We can use the “table” command again to summarize the genotype information for each SNP:

R-project

## Make a genotype frequency table for the first SNP
table(snpData$rs3826656)

Output

  AA   AG   GG 
 1112  952  440

We can also calculate the proportions associated with each genotype:

## Calculate proportions
prop.table(table(snpData$rs3826656))

Output

        AA        AG        GG 
   0.4440895 0.3801917 0.1757188

and examine differences in genotype frequencies across populations:

## Create contingeny table - genotypes across populations
table(snpData$Population, snpData$rs3826656)

Output

        AA  AG  GG
   AFR 445 199  17
   AMR 225 109  13
   EAS  47 224 233
   EUR 312 161  30
   SAS  83 259 147

## And calculate proportions (rounded)
round(prop.table(table(snpData$Population, snpData$rs3826656),1),2)

Output

         AA   AG   GG
   AFR 0.67 0.30 0.03
   AMR 0.65 0.31 0.04
   EAS 0.09 0.44 0.46
   EUR 0.62 0.32 0.06
   SAS 0.17 0.53 0.30

These results can be plotted as a bar plot:

snpFreqs = t(prop.table(table(snpData$Population, snpData$rs3826656), 1))
barplot(snpFreqs, beside=TRUE, legend.text=TRUE, ylim=c(0,1))

images

These analyses can be repeated for different SNPs by changing the SNP ID (e.g., rs3826656) in the above commands.

Why look at these SNPs?¶

The seven SNPs contained in this data set were not just randomly chosen - they are SNPs that have been found to be associated with altered disease risk. That is, an individual’s genotype at a particular position in the genome affects their risk of developing a particular disease. This is not absolute though, it really just raises or lowers the probability of disease - it doesn’t guarantee complete protection or susceptibility.

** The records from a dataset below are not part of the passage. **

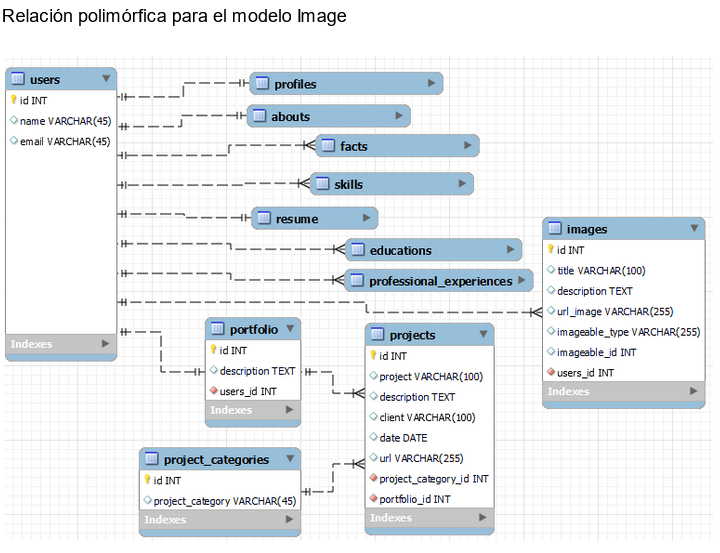Collapse the images table with header arrow

coord(695,228)
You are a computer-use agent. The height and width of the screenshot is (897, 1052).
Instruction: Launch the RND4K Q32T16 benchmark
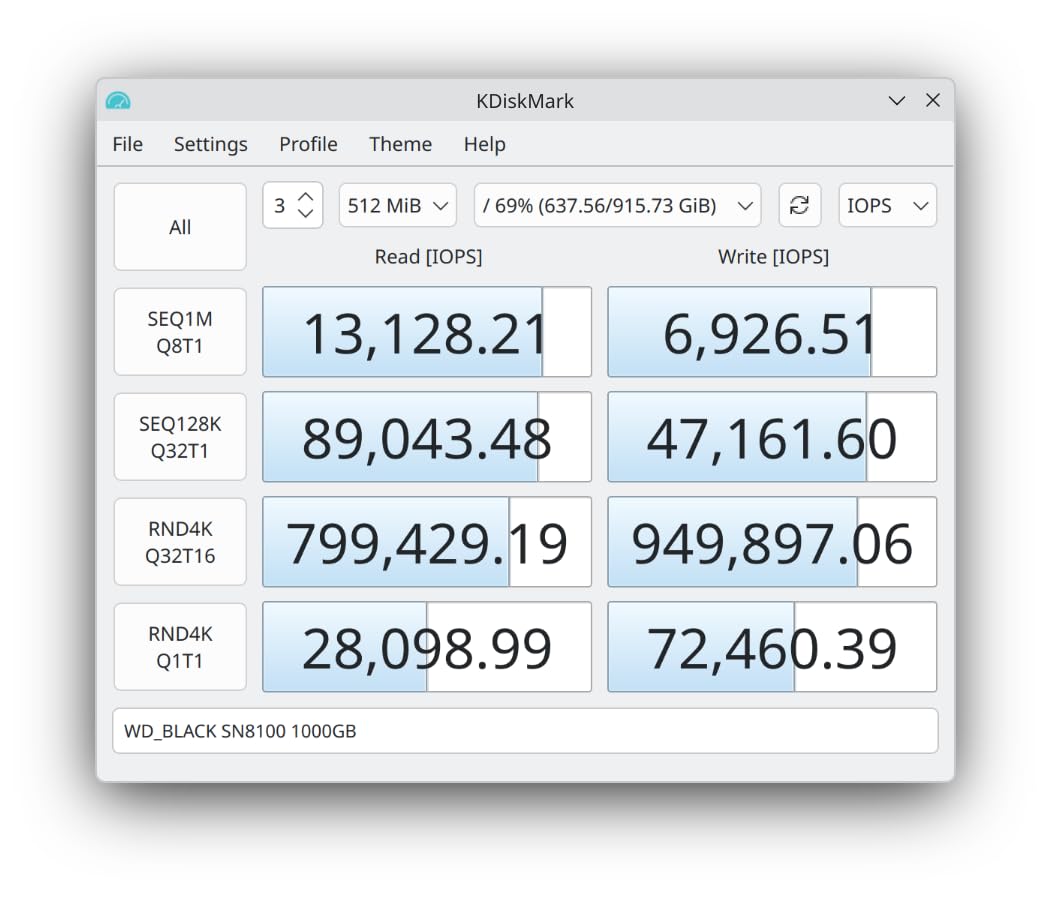180,542
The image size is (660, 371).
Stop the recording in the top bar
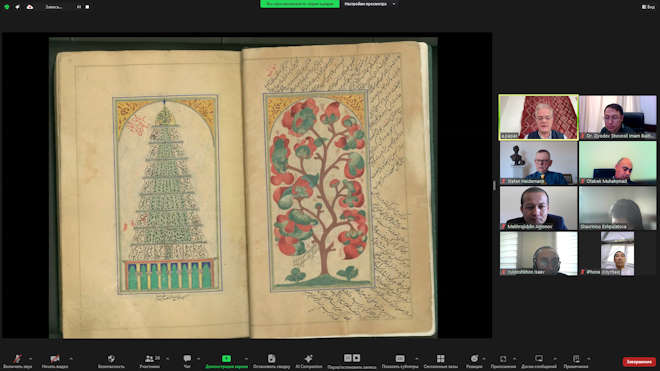[87, 7]
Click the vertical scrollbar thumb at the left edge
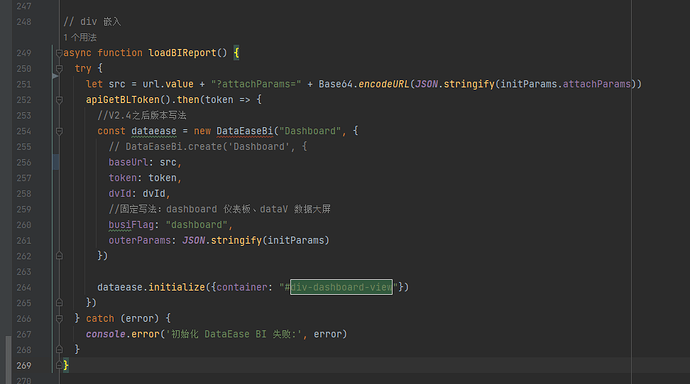Screen dimensions: 690x384 coord(8,359)
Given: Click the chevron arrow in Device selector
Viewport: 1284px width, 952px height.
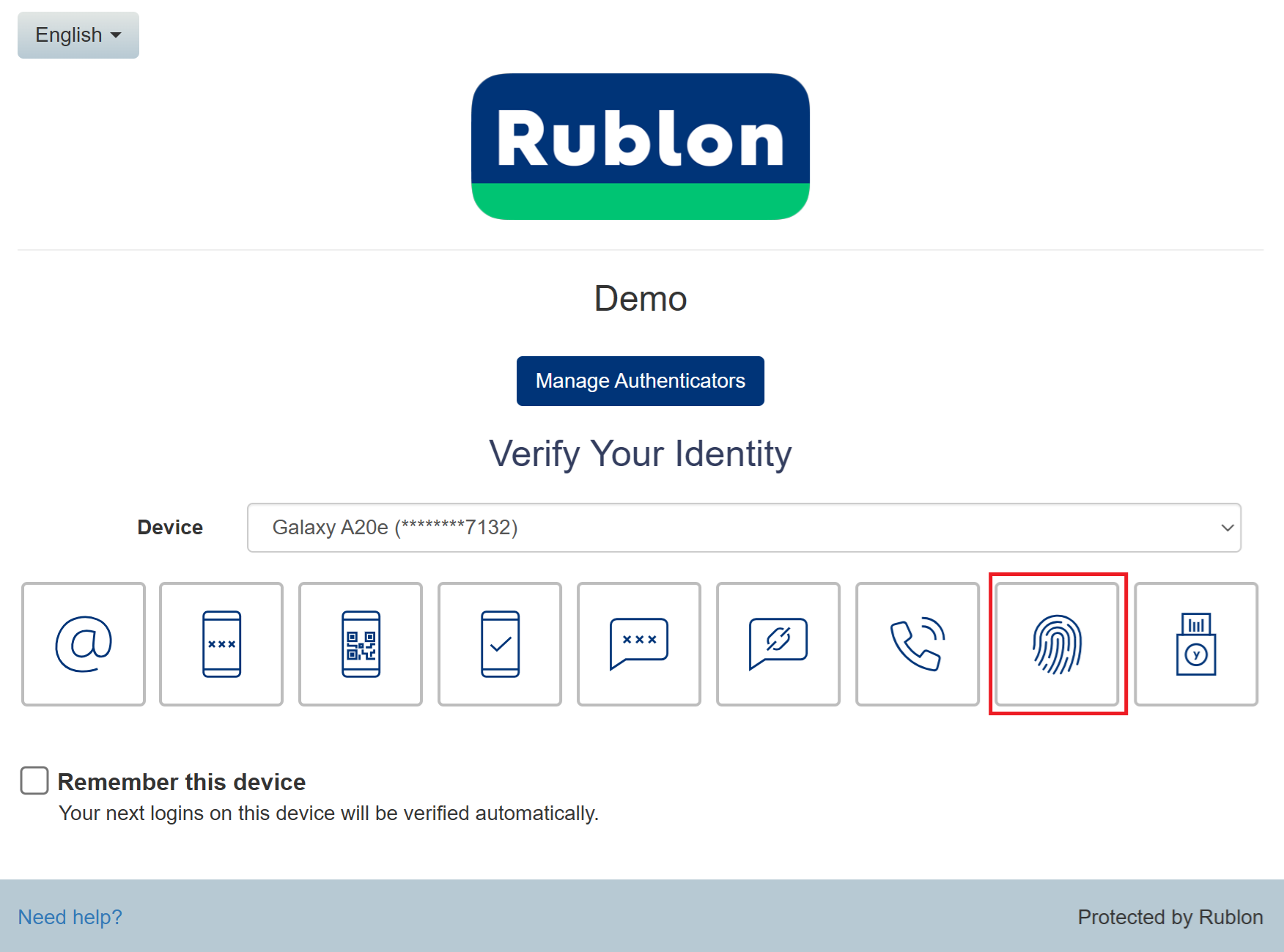Looking at the screenshot, I should pos(1227,528).
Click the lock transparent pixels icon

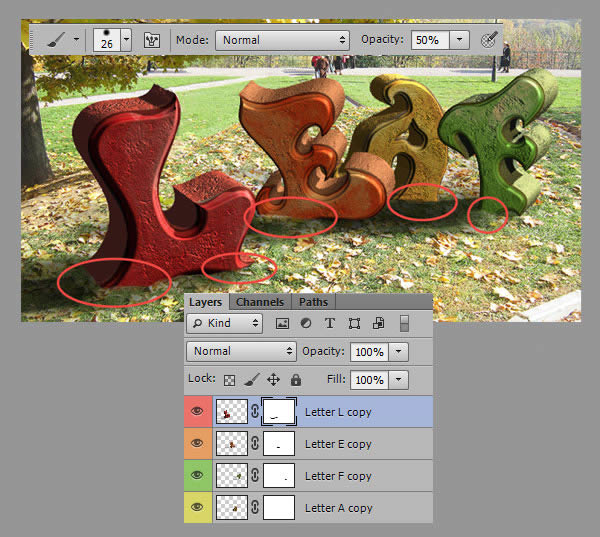click(228, 380)
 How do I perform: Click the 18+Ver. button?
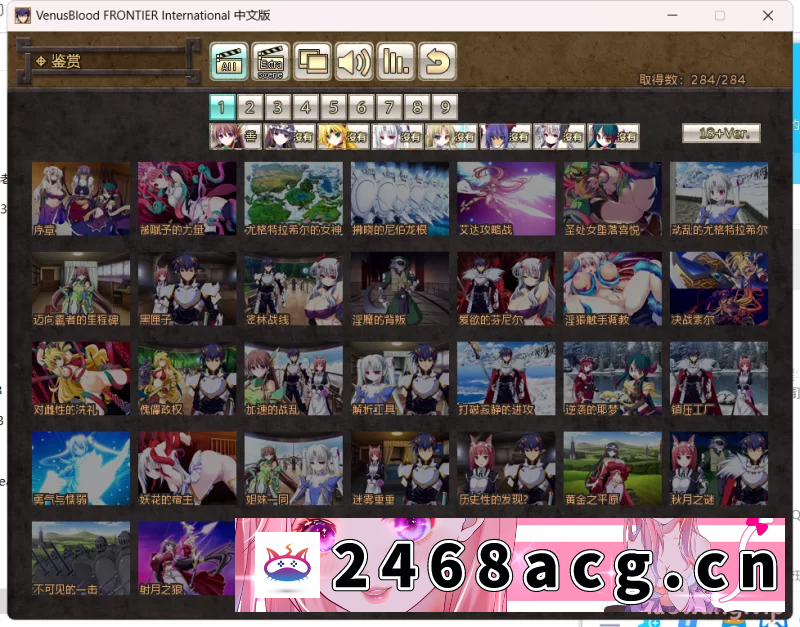pos(720,132)
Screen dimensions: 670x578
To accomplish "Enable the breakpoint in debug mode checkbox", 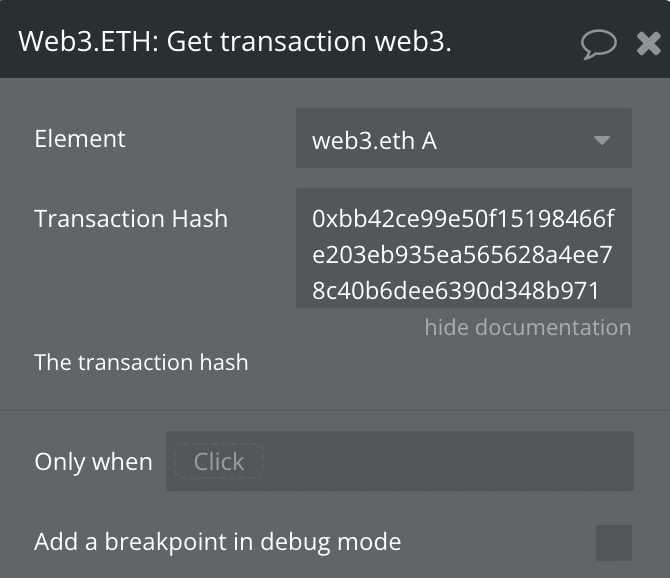I will [x=614, y=543].
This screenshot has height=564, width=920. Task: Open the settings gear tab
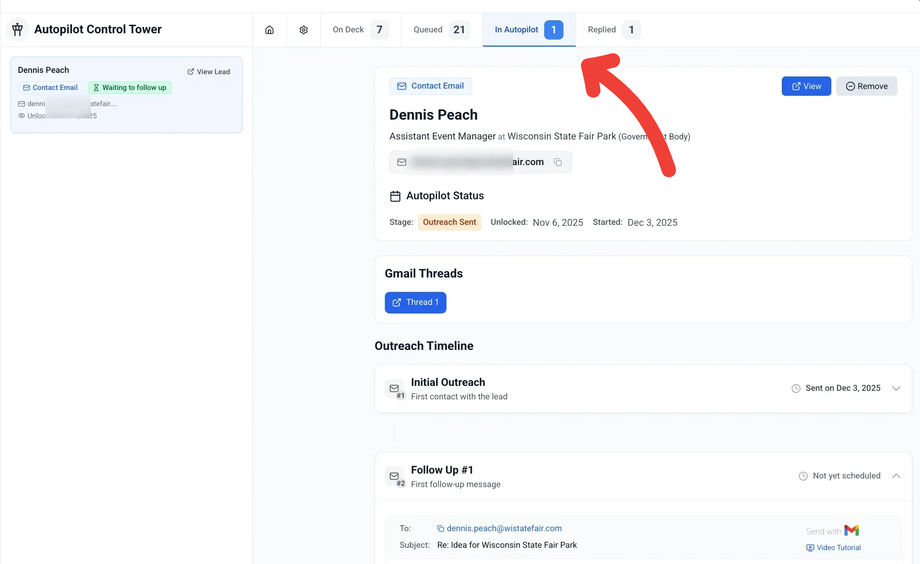304,30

SNP	Link	Alleles	Nearby Gene	Disease
rs3826656	http://www.snpedia.com/index.php/Rs3826656	A/G	CD33	Alzheimer’s Disease
rs13387042	http://www.snpedia.com/index.php/Rs13387042	A/G	DIRC3	Breast Cancer
rs4779584	http://www.snpedia.com/index.php/Rs4779584	T/C	GREM1	Colorectal Cancer
rs2398162	http://www.snpedia.com/index.php/Rs2398162	A/G	NR2F2	Hypertension
rs1344706	http://www.snpedia.com/index.php/Rs1344706	A/C	ZNF408A	Schizophrenia and Bipolar Disorder
rs7659604	http://www.snpedia.com/index.php/Rs7659604	T/C	TMEM155	Type 2 Diabetes
rs734553	http://www.snpedia.com/index.php/Rs734553	T/G	SLC2A9	Gout

For each SNP, increased risk of disease is associated with the minor allele. Variation in genotype frequencies across populations can help to explain some of the population-specific differences in rates of different diseases.

Clicking on SNP IDs in the table above will link through to aditional information about each variant.